Speedy Closest DNA sequence

Ran on a MacBook Pro, 2.2GHz 6-core i7 (4.2GHz boost), 16GB DDR4-2400
Ran on a MacBook Pro, 2.2GHz 6-core i7 (4.2GHz boost), 16GB DDR4-2400
Ran on a MacBook Pro, 2.2GHz 6-core i7 (4.2GHz boost), 16GB DDR4-2400

Inspiration

Having learned about parallel programming, we decided to put our skills to the test and implement a novel parallel edit distance (Levenshtein Distance) algorithm.

What it does

It finds the minimum amount of edits needed to change one DNA sequence to another, which is a metric in determining the similarity of two DNA sequences.

How we built it

We built it using Python, Numba, Numpy, and the concepts that were taught in our parallel programming course to be able to fully take advantage of today's multi-core processors and parallel computers.

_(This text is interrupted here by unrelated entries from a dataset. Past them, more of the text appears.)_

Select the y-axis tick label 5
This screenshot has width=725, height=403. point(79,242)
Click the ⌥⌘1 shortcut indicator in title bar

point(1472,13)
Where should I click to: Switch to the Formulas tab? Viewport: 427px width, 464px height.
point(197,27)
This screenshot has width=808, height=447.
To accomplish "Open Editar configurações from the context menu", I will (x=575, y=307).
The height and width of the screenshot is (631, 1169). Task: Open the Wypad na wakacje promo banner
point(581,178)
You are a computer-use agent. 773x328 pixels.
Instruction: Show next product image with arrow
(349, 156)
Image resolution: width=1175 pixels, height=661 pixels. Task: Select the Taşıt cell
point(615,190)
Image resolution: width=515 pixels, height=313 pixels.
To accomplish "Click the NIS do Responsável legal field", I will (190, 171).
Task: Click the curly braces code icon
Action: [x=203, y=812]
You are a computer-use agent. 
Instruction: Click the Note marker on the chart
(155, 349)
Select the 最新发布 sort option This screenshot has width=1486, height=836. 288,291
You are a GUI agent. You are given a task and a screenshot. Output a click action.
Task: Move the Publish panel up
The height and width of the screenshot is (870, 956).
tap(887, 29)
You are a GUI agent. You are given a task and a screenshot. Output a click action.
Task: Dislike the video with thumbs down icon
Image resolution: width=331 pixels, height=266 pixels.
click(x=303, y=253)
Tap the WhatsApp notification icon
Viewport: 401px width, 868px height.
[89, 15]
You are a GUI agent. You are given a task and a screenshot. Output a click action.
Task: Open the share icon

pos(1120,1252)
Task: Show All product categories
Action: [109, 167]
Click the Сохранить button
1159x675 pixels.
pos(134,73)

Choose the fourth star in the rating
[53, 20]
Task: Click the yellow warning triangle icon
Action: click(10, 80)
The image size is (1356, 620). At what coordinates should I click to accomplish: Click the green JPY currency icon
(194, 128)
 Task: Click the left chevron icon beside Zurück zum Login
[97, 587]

The implementation was based on the following algorithm: Sadiq, M.U., Yousaf, M.M., Aslam, L. et al. NvPD: novel parallel edit distance algorithm, correctness, and performance evaluation. Cluster Comput 23, 879–894 (2020). https://doi-org.myaccess.library.utoronto.ca/10.1007/s10586-019-02962-w

Challenges we ran into

Numba was a bit difficult to learn; unlike native Python, some variables had to be type annotated, and if it wasn't it would throw errors. We wanted to optimize this to run on a GPU so it could be even faster, but we aren't very familiar with CUDA.